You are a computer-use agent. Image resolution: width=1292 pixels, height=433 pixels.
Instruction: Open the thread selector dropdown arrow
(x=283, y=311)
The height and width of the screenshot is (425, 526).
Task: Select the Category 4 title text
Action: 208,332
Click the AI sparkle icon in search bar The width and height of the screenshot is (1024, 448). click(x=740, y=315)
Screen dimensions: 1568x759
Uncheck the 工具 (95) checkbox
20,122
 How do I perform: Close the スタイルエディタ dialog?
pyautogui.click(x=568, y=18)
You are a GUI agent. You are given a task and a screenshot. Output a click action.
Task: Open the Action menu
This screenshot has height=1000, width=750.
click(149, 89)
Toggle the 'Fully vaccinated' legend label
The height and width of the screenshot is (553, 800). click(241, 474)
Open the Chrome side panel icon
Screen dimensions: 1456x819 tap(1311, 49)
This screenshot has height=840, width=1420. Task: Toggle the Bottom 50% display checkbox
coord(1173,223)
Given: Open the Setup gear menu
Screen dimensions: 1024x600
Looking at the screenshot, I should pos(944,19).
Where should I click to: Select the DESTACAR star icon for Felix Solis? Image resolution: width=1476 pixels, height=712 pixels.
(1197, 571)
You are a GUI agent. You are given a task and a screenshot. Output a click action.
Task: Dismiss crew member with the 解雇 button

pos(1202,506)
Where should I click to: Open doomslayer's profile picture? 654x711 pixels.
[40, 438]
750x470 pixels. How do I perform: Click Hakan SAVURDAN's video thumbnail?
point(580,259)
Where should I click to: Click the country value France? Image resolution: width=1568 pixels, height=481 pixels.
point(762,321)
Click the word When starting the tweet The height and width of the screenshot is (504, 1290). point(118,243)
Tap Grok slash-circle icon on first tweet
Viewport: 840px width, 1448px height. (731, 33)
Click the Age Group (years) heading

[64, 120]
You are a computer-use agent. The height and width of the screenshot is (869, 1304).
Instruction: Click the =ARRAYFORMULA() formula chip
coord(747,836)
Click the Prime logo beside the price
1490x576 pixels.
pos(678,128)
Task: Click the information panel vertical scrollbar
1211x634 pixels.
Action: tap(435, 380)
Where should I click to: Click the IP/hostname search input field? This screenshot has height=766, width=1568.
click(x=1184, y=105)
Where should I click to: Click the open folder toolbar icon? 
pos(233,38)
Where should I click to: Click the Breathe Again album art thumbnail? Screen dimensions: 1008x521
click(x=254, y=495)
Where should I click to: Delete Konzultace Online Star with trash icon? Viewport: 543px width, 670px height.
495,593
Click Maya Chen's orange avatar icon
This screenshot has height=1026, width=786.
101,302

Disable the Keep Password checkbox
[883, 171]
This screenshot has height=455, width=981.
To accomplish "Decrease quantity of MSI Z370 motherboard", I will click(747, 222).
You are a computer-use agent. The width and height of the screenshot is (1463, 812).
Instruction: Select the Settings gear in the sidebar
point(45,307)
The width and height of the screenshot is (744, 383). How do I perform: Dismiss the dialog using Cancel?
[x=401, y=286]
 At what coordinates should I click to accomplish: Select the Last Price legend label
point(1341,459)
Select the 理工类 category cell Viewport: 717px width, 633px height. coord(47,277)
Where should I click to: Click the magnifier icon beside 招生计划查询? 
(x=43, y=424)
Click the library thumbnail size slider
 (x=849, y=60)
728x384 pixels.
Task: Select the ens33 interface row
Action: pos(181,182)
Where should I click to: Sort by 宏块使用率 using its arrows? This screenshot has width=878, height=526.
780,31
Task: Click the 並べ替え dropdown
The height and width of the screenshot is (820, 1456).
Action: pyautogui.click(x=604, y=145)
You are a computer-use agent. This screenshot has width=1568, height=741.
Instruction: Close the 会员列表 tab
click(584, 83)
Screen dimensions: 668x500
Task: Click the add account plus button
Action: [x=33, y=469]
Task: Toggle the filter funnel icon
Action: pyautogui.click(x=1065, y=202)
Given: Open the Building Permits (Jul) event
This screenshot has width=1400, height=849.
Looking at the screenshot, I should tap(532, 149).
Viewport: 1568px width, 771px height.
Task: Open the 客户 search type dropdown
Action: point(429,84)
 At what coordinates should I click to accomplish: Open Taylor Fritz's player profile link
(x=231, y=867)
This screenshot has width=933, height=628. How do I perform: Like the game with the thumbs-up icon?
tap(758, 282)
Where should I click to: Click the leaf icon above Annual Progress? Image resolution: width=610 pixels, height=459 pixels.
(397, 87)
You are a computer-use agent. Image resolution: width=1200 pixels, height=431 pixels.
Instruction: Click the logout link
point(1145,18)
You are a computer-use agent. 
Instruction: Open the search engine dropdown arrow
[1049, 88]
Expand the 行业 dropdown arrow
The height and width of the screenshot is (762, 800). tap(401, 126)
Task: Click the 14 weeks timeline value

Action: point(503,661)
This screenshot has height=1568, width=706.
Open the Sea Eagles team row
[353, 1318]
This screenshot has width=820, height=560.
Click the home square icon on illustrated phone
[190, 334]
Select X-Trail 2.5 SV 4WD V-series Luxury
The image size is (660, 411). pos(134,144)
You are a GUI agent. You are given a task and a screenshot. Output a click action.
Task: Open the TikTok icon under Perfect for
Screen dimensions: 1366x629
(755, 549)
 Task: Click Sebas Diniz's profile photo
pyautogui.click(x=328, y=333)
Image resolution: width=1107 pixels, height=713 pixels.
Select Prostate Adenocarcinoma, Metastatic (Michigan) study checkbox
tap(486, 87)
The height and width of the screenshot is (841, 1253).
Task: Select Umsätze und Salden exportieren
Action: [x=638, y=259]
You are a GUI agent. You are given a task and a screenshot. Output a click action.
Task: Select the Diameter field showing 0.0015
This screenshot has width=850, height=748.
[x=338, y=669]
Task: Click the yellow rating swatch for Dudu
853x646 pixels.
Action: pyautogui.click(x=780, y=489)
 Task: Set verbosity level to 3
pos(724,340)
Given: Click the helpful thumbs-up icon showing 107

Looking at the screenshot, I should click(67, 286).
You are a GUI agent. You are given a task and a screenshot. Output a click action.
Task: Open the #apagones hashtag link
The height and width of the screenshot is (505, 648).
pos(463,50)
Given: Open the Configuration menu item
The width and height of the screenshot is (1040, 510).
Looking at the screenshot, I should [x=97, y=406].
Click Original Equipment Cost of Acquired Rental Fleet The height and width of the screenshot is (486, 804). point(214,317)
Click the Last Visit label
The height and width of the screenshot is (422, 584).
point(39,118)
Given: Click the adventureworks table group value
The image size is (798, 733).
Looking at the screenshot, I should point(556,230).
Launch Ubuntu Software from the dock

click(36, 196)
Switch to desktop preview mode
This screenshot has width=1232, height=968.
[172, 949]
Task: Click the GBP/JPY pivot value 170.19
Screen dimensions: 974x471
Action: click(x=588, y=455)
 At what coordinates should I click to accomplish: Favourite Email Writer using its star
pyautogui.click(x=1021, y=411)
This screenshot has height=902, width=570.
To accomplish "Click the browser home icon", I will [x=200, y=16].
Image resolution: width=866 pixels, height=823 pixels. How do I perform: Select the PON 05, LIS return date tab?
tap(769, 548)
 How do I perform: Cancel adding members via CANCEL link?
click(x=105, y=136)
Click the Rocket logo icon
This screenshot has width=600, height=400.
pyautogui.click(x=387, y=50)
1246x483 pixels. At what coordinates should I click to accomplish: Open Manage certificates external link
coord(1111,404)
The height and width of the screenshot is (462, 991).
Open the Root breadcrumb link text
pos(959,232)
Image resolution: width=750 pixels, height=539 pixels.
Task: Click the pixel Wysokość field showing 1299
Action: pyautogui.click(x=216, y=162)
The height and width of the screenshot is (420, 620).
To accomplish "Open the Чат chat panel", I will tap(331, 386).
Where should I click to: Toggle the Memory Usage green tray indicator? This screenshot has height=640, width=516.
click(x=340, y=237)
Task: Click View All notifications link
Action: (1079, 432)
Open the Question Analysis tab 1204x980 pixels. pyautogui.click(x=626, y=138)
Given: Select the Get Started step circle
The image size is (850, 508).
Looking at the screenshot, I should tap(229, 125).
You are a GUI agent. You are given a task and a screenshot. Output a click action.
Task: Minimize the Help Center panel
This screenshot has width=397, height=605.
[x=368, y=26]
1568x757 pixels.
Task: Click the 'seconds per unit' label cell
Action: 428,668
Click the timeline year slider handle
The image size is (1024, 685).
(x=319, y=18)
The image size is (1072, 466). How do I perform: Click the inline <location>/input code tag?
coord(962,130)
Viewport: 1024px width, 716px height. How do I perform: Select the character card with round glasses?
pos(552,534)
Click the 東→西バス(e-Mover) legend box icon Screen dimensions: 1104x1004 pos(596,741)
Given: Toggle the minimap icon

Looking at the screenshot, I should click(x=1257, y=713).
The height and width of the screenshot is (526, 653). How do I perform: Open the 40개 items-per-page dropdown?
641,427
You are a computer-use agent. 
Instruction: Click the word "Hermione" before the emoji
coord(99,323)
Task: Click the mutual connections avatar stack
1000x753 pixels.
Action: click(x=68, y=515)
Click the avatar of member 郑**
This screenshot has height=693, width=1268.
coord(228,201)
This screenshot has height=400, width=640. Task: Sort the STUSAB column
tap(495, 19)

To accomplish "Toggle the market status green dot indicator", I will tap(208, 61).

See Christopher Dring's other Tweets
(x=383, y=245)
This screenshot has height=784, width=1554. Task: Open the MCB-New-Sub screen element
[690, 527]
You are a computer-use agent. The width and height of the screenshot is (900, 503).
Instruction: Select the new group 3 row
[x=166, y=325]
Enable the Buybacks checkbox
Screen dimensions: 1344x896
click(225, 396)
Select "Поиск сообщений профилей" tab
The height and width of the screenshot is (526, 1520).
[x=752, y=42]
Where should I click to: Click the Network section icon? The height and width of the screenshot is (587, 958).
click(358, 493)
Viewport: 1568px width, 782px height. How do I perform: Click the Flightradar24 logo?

◆ ◆ ◆ ◆ ◆

* _THE PROBLEM_
Only the lines from the start of the listing through the line with "Screen dimensions: 1568x759" should be repeated, each exactly as it stands.

* _TASK RESULT_
You are a computer-use agent. Image resolution: width=1292 pixels, height=433 pixels.
Instruction: Open the thread selector dropdown arrow
(x=283, y=311)
The height and width of the screenshot is (425, 526).
Task: Select the Category 4 title text
Action: 208,332
Click the AI sparkle icon in search bar The width and height of the screenshot is (1024, 448). click(x=740, y=315)
Screen dimensions: 1568x759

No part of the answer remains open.